Good sunglasses are a must and worth the investment, but it’s hard to find serious sunglasses that offer prescription lenses. Eric loves his Costa del Mar prescription sunglasses. They’re hardcore and comfortable and the lenses were made to his exact prescription.

Eric has always used Canon cameras and he has a range of bodies and lenses that he loves. But sometimes a big camera kit is impractical and that’s when his Canon Powershot G9X LINK small model comes into play. It’s small, discrete, fits into a case that can be threaded onto a belt for security and it takes fantastic pictures.

Karen doesn’t take photos, but it’s her job to spot the critters so Eric can get his shots. She often relies on her Steiner Optics Navigator Pro 7X30 binoculars (this post from our travel blog will help you figure out why those numbers are important and how to buy the best binoculars for travel). These babies are light enough to hike with, totally waterproof, and have a feature called Sports Auto Focus which means you can see things in the distance or up close without fiddling with the focus.

Trans Americas Journey
Cruising the Brazilian rainforest. Photo credit: Eric Mohl

What is your best advice for other travelers?

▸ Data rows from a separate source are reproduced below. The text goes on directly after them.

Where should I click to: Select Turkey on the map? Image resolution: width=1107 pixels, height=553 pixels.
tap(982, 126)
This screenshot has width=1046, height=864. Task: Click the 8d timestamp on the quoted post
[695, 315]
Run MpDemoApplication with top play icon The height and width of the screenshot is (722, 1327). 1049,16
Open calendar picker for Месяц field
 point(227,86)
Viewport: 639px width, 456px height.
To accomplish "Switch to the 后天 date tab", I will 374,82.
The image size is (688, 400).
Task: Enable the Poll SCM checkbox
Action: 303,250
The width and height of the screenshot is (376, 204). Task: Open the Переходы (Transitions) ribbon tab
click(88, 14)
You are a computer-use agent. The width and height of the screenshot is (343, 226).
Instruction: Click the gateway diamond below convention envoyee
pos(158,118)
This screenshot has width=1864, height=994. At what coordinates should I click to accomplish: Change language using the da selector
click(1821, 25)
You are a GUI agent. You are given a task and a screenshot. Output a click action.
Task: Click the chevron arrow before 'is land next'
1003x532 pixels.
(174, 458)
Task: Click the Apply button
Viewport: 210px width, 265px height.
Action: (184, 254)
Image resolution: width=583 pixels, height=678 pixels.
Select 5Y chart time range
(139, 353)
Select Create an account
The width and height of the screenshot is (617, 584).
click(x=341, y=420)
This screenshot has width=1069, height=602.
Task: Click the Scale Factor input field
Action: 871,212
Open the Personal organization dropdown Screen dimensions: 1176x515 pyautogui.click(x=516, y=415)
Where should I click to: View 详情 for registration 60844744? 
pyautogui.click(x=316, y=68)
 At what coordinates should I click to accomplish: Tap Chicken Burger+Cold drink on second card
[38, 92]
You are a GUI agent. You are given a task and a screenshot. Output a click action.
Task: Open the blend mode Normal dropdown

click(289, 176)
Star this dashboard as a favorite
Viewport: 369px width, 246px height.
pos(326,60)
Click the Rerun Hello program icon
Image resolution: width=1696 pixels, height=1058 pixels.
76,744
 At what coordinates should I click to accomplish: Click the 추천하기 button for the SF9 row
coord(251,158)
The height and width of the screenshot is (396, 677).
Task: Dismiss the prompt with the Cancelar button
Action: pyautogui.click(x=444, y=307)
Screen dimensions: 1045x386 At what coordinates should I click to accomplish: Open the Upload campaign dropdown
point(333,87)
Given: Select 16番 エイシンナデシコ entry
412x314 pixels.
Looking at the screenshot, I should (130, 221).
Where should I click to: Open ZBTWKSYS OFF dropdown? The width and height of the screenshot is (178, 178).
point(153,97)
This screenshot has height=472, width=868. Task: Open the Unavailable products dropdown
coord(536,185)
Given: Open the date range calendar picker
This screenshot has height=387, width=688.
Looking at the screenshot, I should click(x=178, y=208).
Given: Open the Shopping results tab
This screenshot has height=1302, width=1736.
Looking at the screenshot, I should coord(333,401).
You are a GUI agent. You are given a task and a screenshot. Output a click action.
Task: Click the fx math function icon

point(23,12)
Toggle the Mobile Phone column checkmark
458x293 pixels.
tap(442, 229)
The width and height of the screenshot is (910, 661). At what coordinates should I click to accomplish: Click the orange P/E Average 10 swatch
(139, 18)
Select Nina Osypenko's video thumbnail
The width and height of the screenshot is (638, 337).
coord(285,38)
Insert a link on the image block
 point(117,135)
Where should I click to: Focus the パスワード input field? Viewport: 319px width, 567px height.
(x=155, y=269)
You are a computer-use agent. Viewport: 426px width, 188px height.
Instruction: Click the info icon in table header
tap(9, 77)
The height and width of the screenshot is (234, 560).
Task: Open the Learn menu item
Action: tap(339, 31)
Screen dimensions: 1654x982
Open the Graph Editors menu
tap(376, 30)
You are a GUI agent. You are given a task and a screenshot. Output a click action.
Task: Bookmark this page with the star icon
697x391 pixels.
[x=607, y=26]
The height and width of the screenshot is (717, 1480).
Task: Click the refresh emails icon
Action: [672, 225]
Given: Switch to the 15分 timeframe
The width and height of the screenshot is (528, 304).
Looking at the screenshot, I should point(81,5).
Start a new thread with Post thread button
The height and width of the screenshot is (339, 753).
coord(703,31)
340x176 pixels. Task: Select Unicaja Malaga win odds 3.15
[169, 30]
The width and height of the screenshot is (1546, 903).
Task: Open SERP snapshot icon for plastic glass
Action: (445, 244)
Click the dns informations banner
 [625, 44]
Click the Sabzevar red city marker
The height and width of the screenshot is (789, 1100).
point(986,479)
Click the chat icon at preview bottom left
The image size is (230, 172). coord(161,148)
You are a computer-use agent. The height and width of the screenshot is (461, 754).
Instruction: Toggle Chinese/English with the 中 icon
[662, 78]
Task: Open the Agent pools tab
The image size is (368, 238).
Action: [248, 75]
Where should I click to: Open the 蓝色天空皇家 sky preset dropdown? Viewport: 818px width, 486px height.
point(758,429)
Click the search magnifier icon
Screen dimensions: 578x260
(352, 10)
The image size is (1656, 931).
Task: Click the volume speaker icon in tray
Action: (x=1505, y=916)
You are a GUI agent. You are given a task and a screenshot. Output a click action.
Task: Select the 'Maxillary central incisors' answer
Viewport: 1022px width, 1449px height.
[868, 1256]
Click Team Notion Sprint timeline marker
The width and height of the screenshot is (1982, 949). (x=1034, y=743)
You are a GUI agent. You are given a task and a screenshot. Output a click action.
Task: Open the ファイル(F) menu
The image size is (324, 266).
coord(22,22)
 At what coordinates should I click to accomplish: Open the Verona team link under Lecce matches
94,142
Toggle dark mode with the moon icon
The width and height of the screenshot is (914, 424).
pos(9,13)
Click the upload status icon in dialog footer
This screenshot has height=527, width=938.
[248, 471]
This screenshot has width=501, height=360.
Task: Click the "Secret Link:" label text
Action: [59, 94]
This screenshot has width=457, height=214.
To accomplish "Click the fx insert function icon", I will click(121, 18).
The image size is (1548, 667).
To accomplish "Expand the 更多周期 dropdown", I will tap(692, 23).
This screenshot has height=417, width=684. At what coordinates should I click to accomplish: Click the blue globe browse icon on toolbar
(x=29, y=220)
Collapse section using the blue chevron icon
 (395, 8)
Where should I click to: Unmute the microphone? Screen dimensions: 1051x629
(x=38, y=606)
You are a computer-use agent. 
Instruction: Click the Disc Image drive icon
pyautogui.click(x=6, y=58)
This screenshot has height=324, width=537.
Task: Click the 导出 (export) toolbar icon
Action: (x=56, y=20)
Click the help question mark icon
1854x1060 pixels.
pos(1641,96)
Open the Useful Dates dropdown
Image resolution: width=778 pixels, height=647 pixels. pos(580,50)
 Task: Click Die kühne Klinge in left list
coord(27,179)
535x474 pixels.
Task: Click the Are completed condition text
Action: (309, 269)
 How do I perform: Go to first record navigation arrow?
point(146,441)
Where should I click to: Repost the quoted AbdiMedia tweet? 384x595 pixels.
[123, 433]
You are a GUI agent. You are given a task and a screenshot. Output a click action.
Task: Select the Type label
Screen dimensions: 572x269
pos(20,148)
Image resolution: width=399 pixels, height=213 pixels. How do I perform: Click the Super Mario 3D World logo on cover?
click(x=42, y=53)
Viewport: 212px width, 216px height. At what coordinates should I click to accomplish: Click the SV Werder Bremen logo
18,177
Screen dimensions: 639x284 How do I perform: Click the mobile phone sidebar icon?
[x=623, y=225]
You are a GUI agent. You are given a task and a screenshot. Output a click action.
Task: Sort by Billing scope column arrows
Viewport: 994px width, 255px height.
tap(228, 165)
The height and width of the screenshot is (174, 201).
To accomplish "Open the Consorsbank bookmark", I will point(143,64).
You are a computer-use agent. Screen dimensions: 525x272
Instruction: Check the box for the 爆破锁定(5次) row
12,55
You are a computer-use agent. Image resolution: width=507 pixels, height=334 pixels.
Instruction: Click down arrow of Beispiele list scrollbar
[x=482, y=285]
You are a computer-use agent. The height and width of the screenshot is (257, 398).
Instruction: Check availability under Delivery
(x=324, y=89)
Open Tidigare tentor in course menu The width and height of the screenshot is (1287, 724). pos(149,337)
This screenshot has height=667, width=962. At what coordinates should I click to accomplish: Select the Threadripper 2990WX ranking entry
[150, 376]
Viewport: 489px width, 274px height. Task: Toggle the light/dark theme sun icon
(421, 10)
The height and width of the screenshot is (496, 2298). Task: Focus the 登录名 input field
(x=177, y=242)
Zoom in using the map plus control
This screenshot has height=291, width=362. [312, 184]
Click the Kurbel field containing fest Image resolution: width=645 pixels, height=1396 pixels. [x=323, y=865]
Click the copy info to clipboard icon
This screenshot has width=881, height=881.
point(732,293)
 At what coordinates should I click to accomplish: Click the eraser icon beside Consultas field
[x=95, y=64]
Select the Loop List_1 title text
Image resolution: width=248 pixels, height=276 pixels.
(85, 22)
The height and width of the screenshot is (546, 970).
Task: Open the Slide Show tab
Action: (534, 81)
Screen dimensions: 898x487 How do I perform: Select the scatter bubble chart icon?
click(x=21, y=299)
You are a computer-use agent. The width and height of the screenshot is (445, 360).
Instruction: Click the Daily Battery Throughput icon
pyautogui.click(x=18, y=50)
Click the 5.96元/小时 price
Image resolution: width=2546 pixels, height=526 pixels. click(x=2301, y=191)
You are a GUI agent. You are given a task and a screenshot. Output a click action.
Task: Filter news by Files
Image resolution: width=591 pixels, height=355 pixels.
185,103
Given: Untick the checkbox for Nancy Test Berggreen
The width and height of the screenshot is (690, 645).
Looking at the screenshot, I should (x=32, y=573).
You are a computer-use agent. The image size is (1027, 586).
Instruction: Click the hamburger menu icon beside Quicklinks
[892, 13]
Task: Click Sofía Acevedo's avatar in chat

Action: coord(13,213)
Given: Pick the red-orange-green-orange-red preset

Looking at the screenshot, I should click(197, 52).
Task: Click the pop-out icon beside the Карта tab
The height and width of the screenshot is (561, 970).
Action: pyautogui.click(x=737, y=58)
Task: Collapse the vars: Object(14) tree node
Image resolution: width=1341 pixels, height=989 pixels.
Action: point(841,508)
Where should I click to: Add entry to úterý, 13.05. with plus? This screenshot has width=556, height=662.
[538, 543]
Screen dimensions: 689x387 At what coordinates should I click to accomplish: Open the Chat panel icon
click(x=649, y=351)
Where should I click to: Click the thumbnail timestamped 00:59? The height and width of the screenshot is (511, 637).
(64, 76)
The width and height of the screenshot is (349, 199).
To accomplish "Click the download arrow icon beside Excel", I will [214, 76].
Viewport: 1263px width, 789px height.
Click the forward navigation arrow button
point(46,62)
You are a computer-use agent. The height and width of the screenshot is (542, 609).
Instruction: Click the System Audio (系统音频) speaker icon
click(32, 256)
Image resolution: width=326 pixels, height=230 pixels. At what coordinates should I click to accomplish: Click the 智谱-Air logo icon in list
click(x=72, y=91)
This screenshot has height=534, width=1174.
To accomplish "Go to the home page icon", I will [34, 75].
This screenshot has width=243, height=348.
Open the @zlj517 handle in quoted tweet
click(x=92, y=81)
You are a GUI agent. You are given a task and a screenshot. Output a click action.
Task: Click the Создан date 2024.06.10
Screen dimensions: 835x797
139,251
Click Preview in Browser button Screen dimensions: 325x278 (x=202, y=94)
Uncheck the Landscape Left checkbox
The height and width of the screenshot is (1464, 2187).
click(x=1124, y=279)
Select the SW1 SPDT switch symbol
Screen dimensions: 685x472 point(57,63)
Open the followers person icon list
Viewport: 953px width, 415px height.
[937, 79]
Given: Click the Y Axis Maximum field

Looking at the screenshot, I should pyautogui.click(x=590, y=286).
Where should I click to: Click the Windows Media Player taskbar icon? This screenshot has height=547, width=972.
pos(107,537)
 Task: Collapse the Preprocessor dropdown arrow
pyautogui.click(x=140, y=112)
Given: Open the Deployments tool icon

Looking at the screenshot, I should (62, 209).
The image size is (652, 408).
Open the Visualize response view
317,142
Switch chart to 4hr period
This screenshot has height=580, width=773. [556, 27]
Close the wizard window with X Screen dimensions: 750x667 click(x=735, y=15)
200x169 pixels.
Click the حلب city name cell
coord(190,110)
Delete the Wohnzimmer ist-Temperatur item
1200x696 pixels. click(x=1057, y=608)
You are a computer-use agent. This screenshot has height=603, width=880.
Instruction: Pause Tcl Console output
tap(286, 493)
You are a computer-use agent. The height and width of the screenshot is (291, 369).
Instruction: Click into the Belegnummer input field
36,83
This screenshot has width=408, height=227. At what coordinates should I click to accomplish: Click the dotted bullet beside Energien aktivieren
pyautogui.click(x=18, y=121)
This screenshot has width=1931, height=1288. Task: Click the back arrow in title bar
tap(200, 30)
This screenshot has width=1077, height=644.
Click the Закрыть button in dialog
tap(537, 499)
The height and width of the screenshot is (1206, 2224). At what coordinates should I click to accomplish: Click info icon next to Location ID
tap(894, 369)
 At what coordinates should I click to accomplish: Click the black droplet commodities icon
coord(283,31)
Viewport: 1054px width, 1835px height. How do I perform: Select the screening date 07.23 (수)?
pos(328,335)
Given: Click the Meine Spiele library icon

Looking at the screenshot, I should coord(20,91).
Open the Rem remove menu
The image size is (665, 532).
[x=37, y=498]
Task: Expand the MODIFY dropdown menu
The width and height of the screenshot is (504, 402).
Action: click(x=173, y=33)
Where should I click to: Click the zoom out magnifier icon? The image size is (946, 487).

Don’t let anyone else define what your travel experiences should be. Everyone has different travel goals and different travel styles. There is no right or wrong trip. Also, all of us make mistakes out there. Sometimes we get lost, we waste time, we feel confused. That’s actually one of the liberating parts of traveling, the freedom to make those kinds of “mistakes” and turn them into experiences and treasured memories as you navigate your way back on track in a foreign situation. That’s satisfying and exciting and, hopefully, you learn a thing or two that you can bring home with you so that mistakes and setbacks even back on familiar turf are more easily handled.

Trans Americas Journey
Breaking out our Steiner binoculars near the Cotopaxi Volcano in Ecuador. Photo credit: Eric Mohl

What will the future bring?

Our Trans-Americas Journey has been on the road since 2006, covering about 185,000 miles so far. In that time, we’ve extensively explored all of North America, all of Central America, and some of South America (Colombia, Ecuador, Peru, and Bolivia). But we still have much of South America in front of us and we anticipate many more years on the road before we reach Ushuaia and begin traveling back north. So, the future will bring more of the same slow, immersive, thorough exploration we’ve become known for. We’re sure to find adventures along the way (we always do), but one adventure is known for sure: after doing a lot of trekking in Peru we will finally be doing the famous Inca Trail in June of 2018 with Apus Peru. The gear we’re dreaming of adding to our tool chest includes a DJI Mavic Drone. We love our DJI Phantom 3 Pro, but the Mavic is so much smaller and quieter.